▸ **Task prompt**
Below are records; transcribe only the line with "The height and width of the screenshot is (819, 1456)." and those after it, through the last line, without any change.

▸ **Dataset records**
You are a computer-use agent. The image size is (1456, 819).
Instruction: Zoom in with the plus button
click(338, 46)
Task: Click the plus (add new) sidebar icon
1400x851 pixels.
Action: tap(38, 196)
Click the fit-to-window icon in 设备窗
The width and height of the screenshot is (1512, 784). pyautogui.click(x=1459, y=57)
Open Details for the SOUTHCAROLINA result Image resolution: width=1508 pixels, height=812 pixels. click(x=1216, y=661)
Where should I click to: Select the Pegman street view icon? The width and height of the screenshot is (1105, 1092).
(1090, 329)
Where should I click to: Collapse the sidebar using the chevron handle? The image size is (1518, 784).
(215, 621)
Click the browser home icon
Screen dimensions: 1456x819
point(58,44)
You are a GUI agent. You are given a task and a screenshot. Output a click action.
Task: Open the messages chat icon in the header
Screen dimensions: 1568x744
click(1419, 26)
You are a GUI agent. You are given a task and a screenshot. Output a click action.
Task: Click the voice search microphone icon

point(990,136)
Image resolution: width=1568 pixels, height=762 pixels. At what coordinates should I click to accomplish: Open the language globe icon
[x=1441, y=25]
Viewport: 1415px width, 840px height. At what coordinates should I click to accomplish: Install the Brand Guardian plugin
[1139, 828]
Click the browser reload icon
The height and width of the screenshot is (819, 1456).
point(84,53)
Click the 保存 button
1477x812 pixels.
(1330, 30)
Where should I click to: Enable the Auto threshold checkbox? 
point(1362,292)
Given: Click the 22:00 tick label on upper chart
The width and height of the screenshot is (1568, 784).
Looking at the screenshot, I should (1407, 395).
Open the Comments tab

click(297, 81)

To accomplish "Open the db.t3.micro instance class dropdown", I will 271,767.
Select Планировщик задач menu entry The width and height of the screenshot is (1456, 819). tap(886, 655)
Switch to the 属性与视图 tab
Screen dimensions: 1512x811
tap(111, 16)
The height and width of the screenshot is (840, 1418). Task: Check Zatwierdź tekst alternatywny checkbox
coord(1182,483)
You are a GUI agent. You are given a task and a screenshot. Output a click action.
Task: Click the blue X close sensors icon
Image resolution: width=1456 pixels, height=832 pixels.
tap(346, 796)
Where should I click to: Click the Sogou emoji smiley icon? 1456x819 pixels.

▸ **Reply to the task**
The height and width of the screenshot is (819, 1456).
point(84,53)
Click the 保存 button
1477x812 pixels.
(1330, 30)
Where should I click to: Enable the Auto threshold checkbox? 
point(1362,292)
Given: Click the 22:00 tick label on upper chart
The width and height of the screenshot is (1568, 784).
Looking at the screenshot, I should (1407, 395).
Open the Comments tab

click(297, 81)

To accomplish "Open the db.t3.micro instance class dropdown", I will 271,767.
Select Планировщик задач menu entry The width and height of the screenshot is (1456, 819). tap(886, 655)
Switch to the 属性与视图 tab
Screen dimensions: 1512x811
tap(111, 16)
The height and width of the screenshot is (840, 1418). Task: Check Zatwierdź tekst alternatywny checkbox
coord(1182,483)
You are a GUI agent. You are given a task and a screenshot. Output a click action.
Task: Click the blue X close sensors icon
Image resolution: width=1456 pixels, height=832 pixels.
tap(346, 796)
Where should I click to: Click the Sogou emoji smiley icon? 1456x819 pixels.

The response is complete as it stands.